#### What to do
From the line that contains "The width and height of the screenshot is (1080, 564)." to the last line of the entries, set down each line exactly as written, both ends included, with nothing else.

::: Task input :::

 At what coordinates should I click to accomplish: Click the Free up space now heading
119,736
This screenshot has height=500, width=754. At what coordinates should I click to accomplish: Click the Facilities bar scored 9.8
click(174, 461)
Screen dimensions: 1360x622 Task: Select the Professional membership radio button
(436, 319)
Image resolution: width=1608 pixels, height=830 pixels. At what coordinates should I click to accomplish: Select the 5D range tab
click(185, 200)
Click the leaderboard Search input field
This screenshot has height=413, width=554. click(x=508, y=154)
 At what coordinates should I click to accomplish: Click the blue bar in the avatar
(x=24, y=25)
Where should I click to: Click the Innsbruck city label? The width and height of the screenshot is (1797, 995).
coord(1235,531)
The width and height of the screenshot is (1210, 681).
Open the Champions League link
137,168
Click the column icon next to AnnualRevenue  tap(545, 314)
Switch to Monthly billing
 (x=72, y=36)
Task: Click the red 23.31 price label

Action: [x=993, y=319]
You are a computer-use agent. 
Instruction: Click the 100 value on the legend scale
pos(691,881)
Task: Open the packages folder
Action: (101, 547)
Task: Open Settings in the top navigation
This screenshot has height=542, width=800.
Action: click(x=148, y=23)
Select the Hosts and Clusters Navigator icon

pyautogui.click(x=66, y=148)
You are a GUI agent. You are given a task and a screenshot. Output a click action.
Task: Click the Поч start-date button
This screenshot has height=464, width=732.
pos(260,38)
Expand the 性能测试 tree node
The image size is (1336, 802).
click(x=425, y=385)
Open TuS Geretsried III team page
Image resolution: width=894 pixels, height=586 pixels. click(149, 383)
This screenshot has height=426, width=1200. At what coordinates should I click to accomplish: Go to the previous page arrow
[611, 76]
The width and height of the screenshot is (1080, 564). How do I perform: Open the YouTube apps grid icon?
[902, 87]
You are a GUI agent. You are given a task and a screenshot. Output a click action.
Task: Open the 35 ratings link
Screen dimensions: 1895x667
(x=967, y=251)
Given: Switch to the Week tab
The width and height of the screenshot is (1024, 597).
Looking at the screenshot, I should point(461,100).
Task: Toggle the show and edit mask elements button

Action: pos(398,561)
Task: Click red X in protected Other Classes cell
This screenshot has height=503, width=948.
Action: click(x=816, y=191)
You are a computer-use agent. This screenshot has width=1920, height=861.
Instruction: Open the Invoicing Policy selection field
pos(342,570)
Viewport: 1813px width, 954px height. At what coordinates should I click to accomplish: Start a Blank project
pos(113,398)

:::

#### Result of this exercise
The width and height of the screenshot is (1080, 564). How do I perform: Open the YouTube apps grid icon?
[902, 87]
You are a GUI agent. You are given a task and a screenshot. Output a click action.
Task: Open the 35 ratings link
Screen dimensions: 1895x667
(x=967, y=251)
Given: Switch to the Week tab
The width and height of the screenshot is (1024, 597).
Looking at the screenshot, I should point(461,100).
Task: Toggle the show and edit mask elements button

Action: pos(398,561)
Task: Click red X in protected Other Classes cell
This screenshot has height=503, width=948.
Action: click(x=816, y=191)
You are a computer-use agent. This screenshot has width=1920, height=861.
Instruction: Open the Invoicing Policy selection field
pos(342,570)
Viewport: 1813px width, 954px height. At what coordinates should I click to accomplish: Start a Blank project
pos(113,398)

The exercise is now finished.